● Aufgaben:
1. Was hinterlässt der Mann, der in der Buchbesprechung verschwindet?
2. Setzen Sie bitte die Buchbesprechung über den verschwundenen Mann im Anschluss an ihren letzten Satz fort.

● Untersuchter Text:
★ ★ ★ ★ ★ ★ ★

Im Grunde genommen passiert sehr wenig: Ein Mann verschwindet und hinterlässt Tagebuchaufzeichnungen und sein Gesamtkunstwerk, welches er minutiös in Schriftform festhält, inklusive der einzelnen Ereignisse, die zu den Objekten passen. Dennoch gelingt es der Autorin, den Leser zu unterhalten und ihn gewissermaßen für die kleinen, feinen Details der Schaffensgeschichte zu begeistern. Dabei wahrt sie jedoch eine kühle Distanz, die ebenso wie die Skulpturen zwar eine äußere Fassade besitzt, aber gleichermaßen eine hintergründige Aussage.

Die Frage der Schönheit kommt immer wieder auf, sie wird auf subtile Art und Weise hinterfragt und zeigt erschreckend deutlich, welche Auswirkungen eine gebrochene Seele auf den menschlichen Körper haben kann aber auch umgekehrt, wie viel Aufmerksamkeit dem Äußerlichen zu Teil wird, ohne jemals in die Tiefen des Herzens geblickt zu haben. Die Frage nach Schein und Sein dominiert den Text und man findet verblüffende Parallelen, Beispiele aus dem ganz normalen Alltag, die ebenfalls diese Schnittmenge aufweisen und denen ich normalerweise kaum Beachtung schenke.

★ ★ ★ ★ ★ ★ ★

● Eingabedaten:
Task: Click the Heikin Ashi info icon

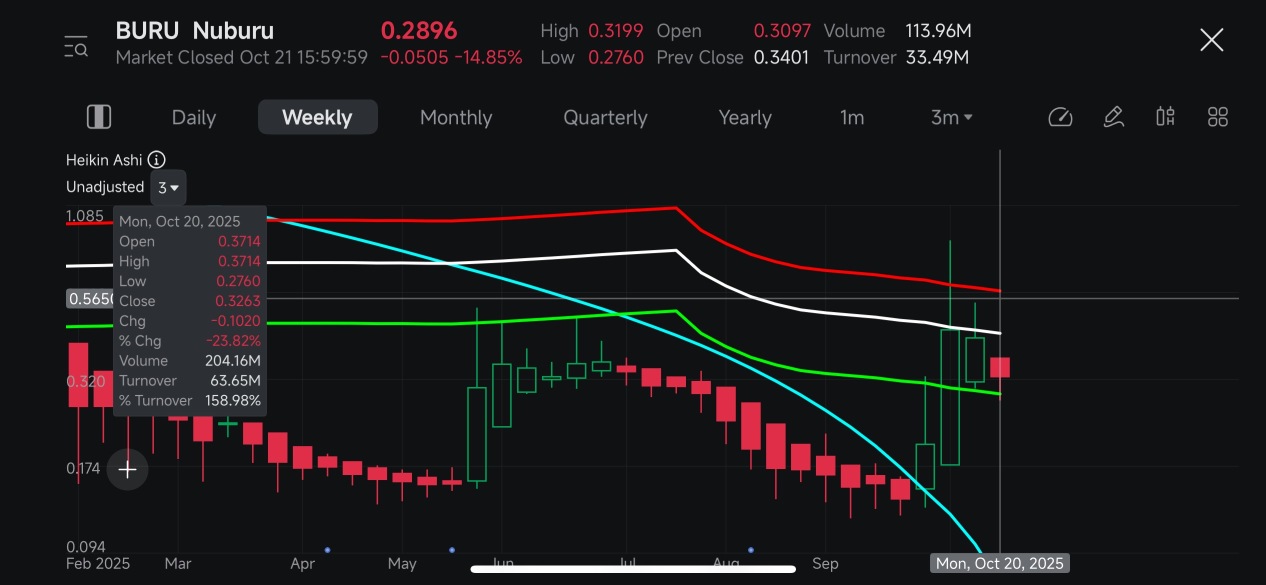Action: pyautogui.click(x=157, y=160)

★ ★ ★ ★ ★ ★ ★

● Lösungen:
1. Tagebuchaufzeichnungen und sein Gesamtkunstwerk, das er minutiös in Schriftform festhält.

2.
Die Sprache ist poetisch, wenn auch kühl, die Charaktere bleiben weitestgehend anonym, haben nicht einmal richtige Namen. Die Geschichte überzeugt dennoch, schon allein aufgrund ihres ungewöhnlichen Ansatzes, ihrer Ausführung und der stillen, unbestimmten Entwicklung aller Personen, die die Gedankenwelt des Lesers eher am Rande streifen, als sich in ihr festzusetzen.


Fazit


Ich vergebe gute 4 Lesesterne für diesen ausdrucksstarken Roman, der eine Thematik anschneidet, mit der ich einerseits wenig Berührungspunkte habe, die mir aber in ihrer Form durchaus wertvolle Inhalte vermitteln konnte. Besonders einprägsam wird der Text, weil er gänzlich ohne Bewertungen auskommt. Jedwedes Verhaltensmuster scheint tiefen Ursprungs zu sein, der Betrachter erhascht jedoch nur kleine Momentaufnahmen, so dass eine Anmaßung über korrektes oder schuldhaftes Verhalten erst gar nicht zur Sprache kommt.

Interessant empfand ich auch die Kraft der Selbstzerstörung auf Grund gesellschaftlicher Normen, die ein Individuum nicht immer erfüllen kann. Im Kern habe ich dabei den Aspekt der Selbstliebe gefunden, der Akzeptanz all jener Fehler, die den Menschen so liebenswert und einmalig machen, auch dann, wenn alle Hüllen zerbröckeln. Prädikat: Lesenswerte Belletristik mit Unterhaltungswert.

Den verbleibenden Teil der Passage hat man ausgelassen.